Word Pattern 1 & 2 & 3

Word Pattern 1 --------- Given a pattern and a string str, find if str follows the same pattern. Here follow means a full match, such that there is a bijection between a letter in pattern and a non-empty word in str.


class Solution {
public:
    bool wordPattern(string pattern, string str) {
        unordered_map<char, int> char2pos;
        unordered_map<string, int> str2pos;
        istringstream in(str);
        int i = 0;
        for (string word; in >> word; i++) {
            //pattern or word have existed previously, check whether equal
            if (char2pos.find(pattern[i]) != char2pos.end() || str2pos.find(word) != str2pos.end()) {
                if (char2pos[pattern[i]] != str2pos[word]) return false;
            } 
            //pattern & word add to the map
            else {
                char2pos[pattern[i]] = str2pos[word] = i + 1;
            }
        }
        return i == pattern.size();
    }
};

Now let us look at the template solution for the Word Pattern 1&2


class Solution {
public:
    bool wordPattern(string pattern, string str) {
        unordered_map<char, string> char2str;
        unordered_set<string> dict;
        istringstream in(str);
        int i = 0;
        for (string word; in >> word; i++) {
            if (char2str.find(pattern[i]) != char2str.end()) {
                if (char2str[pattern[i]] != word) return false;
            } else {
                if (dict.find(word) != dict.end()) return false;
                char2str[pattern[i]] = word;
            }
            dict.insert(word);
        }
        return i == pattern.size();
    }
};

*Word Pattern 2 ----------- Given a pattern and a string str, find if str follows the same pattern. Here follow means a full match, such that there is a bijection between a letter in pattern and a non-empty substring in str. Examples:**

class Solution {
    unordered_set<string> str;
    unordered_map<char, string> pat2str;
public:
    bool wordPatternMatch(string pattern, string str) {
        return dfs(str, 0, pattern, 0);
    }
private:
    bool dfs(string& str, int pos_str, string& pat, int pos_pat) {
        if (pos_str == str.size() && pos_pat == pat.size()) return true;
        if (pos_str == str.size() || pos_pat == pat.size()) return false;
        char ch = pattern[p];
        for (int i = pos_str; i < str.size(); i++) {
            string cur = str.substr(pos_str, i - pos_str + 1);
            //char ch and the cur string both exist previously
            if (pat2str.count(ch) && pat2str[ch] == cur) {
                if (dfs(str, i + 1, pat, pos_pat + 1)) return true;
            } 
            //char ch not exist before, check whether the cur exist previously
            else if (!pat2str.count(ch)) {
                //current string exists previosly, so continue !

> [RECORDS PROVIDED]:

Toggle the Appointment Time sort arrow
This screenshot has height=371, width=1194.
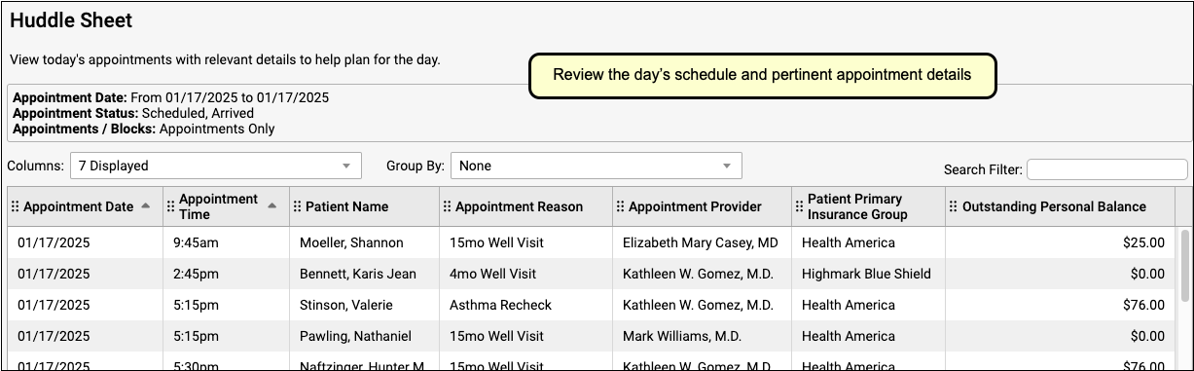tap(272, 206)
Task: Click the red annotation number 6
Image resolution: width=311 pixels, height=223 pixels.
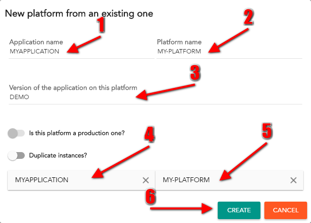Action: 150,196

> [WHAT TO DO]:
• A. In the word pattern page, what must each letter in the pattern be matched with for Word Pattern 2?
• B. Copy word for word everything in the word pattern page from "Word Pattern 1 &" down to "word in str.".

> [FULL SOLUTIONS]:
• A. A non-empty substring in str.

• B.
Word Pattern 1 & 2 & 3

Word Pattern 1 --------- Given a pattern and a string str, find if str follows the same pattern. Here follow means a full match, such that there is a bijection between a letter in pattern and a non-empty word in str.